5è réunion du GT "infrastructures"

Compte-rendu de la cinquième réunion de Groupe de Travail 2RM à la Direction de la sécurité et de la circulation routière (DSCR) consacré au thème Infrastructures et partage de l’espace public qui s’est tenue le mercredi 21 octobre 2009 en rassemblant 20 personnes.

Le groupe est piloté par Odile Seguin (chef du bureau sécurité de la route et de la circulation à la DSCR).

motos.jpg Après quatre réunions consacrées aux infrastructures routières, cette cinquième rencontre débute par l’exposé d’un fonctionnaire qui témoigne de la prise en compte des 2RM sur le réseau national « non concédé » (les routes nationales dont la gestion n’a pas été transférée aux conseils généraux), dans le cadre des audits réalisés au titre du Contrôle Sécurité des Projets Routiers (CSPR). Ces audits sont réalisés par deux auditeurs travaillant en binôme, indépendamment des aménageurs. Ils interviennent en une journée et analysent l’infrastructure selon une grille d’évaluation. En substance, il nous est expliqué que ces fameuses grilles sont en cours de « remise à jour » pour intégrer les 2RM, « mais la matière n’est pas disponible » argumente le technicien. « Et les études et recommandations du CERTU, alors, elles servent à quoi ? » demande le représentant de la FFMC. De son côté, Eric Krajka, ex-Monsieur Moto 93, ex-agent de la DDE et actuellement en charge des questions d’équipement routier au CG 93 fait finement remarquer que des audits réalisés en une seule journée par deux fonctionnaires circulant en voiture, c’est un peu léger pour juger de la dangerosité d’une route pour les 2RM, surtout si l’expertise est réalisée un jour de beau temps sur chaussée sèche. Elisabeth Barincou (Association des départements de France) regrette que ces expertises n’existent pas sur le réseau départemental, celui-ci s’étant d’ailleurs considérablement accru depuis la concession aux CG du réseau national, lequel avec 15 000 km ne représente plus qu’un « pouillème » du problème.

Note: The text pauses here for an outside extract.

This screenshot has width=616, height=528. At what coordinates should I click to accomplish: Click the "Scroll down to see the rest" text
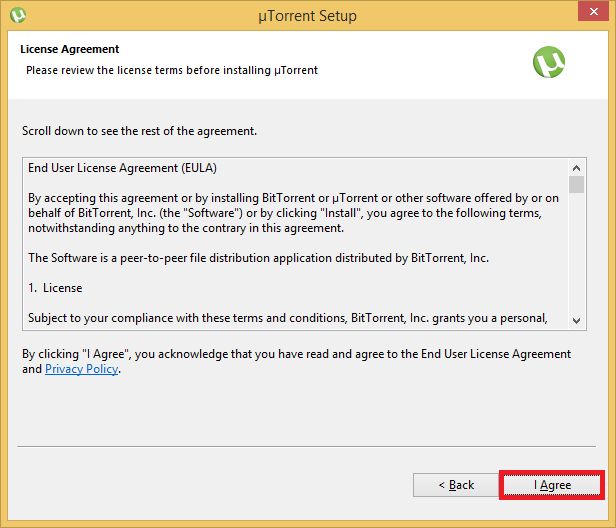point(139,131)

Elle témoigne également de l’absence de culture 2RM chez les fonctionnaires chargés des voiries dans les collectivité territoriales. « Pour faire la différence, souligne t-elle, il faut qu’un élu soit lui-même motard et convaincu de l’importance de ces questions. D’une manière générale, l’usager vulnérable, pour un élu non sensibilisé aux 2RM, c’est les enfants, les piétons, les gens âgés, les personnes à mobilité réduite… mais jamais les motards ». Elle ajoute que si la prise en compte des 2RM est une donnée dont on commence à parler dans les programmes de formation, la décentralisation (concession du domaine de l’Etat vers les CG) a déjà accru la charge des problèmes à traiter et la suppression annoncée de la taxe professionnelle (qui bénéficie aux collectivités locales) ne va pas arranger les choses.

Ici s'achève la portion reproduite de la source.